Contudo, a sua passagem coincidiu com uma época em que a capital francesa estava a ver as suas esquinas a serem invadidas por heroína.
Amigos do músico sugerem que este terá inalado heroína por engano, pensando que se tratava de cocaína, e o seu coração não terá resistido.
Jim Morrison morreu aos 27 anos, entrando no infame grupo que inclui ainda Brian Jones, Janis Joplin, Jimi Hendrix, que morreram antes de Morrison, e, mais tarde, se viriam a juntar também Nick Drake, Kurt Cobain e Amy Winehouse.
A inesperada morte do músico foi difícil de digerir, muitos sugeriam (e continuam a sugerir) que se trata de uma conspiração, que poderá até ter tido o envolvimento do FBI, e que Morrison continua vivo.
“O Jim foi enterrado num caixão fechado em Paris, por isso existem milhares de teorias da conspiração.

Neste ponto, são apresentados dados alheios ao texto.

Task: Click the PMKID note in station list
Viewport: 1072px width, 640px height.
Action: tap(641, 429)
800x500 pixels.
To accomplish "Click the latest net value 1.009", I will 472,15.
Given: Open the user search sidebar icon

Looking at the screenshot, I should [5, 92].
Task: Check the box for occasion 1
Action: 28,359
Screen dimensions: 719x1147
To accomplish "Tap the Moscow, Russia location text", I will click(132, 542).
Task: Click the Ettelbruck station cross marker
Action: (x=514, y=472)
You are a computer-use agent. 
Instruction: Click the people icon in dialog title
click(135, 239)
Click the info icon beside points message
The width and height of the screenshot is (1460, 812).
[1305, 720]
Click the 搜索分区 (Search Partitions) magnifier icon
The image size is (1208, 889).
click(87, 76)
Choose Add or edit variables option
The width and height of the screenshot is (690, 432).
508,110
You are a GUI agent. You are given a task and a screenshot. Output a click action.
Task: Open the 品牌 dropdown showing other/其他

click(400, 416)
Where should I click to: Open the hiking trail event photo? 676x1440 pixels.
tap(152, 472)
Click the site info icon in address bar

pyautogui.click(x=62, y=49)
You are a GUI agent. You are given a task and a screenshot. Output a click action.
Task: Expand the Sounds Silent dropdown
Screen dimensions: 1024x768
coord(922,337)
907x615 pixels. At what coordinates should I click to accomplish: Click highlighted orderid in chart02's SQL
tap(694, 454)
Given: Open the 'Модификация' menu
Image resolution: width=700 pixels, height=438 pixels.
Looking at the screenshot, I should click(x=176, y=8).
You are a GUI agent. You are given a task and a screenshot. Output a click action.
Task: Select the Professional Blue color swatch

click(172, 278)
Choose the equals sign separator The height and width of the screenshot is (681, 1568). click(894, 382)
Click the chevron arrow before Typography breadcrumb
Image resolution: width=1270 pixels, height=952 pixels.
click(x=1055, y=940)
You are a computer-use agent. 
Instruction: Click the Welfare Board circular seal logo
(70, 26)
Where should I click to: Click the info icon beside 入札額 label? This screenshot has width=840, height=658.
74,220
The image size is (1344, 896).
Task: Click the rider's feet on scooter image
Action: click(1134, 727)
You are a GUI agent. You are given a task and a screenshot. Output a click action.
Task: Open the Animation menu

O nosso agente naquela altura, que era só um miúdo, foi ver se Jim estava realmente morto e só encontrou o caixão fechado no seu apartamento. Ele nunca pediu para ver o corpo de Jim! E esse caixão foi enterrado no Cemitério Père Lachaise. Então, quem sabe! Quem sabe!”, chegou a sugerir Ray Manzarek.
Cinquenta anos depois da morte do Rei Lagarto, a sua vida e morte continuam a dar azo a mitos que inspiram fãs e conhecidos a tentar imaginar uma resposta definitiva para o que aconteceu no dia em que Morrison partiu.
Será que o músico ia conseguir reunir material para um sétimo disco dos Doors? Iria dedicar o resto da sua vida à literatura e à poesia? Recentemente, na antologia, publicada em junho, The Collected Works of Jim Morrison: Poetry, Journals, Transcripts,…, com textos inéditos do artista, era possível encontrar o guião para um filme em que Morrison estaria a trabalhar. Iria finalmente dar uso aos ensinamentos que apreendeu no curso de cinema?
Estas são perguntas a que, efetivamente, será quase impossível responder de forma satisfatória. E a única pessoa que poderia fazê-lo (dependendo da paciência que o leitor terá para as teorias da conspiração) já não se encontra entre nós.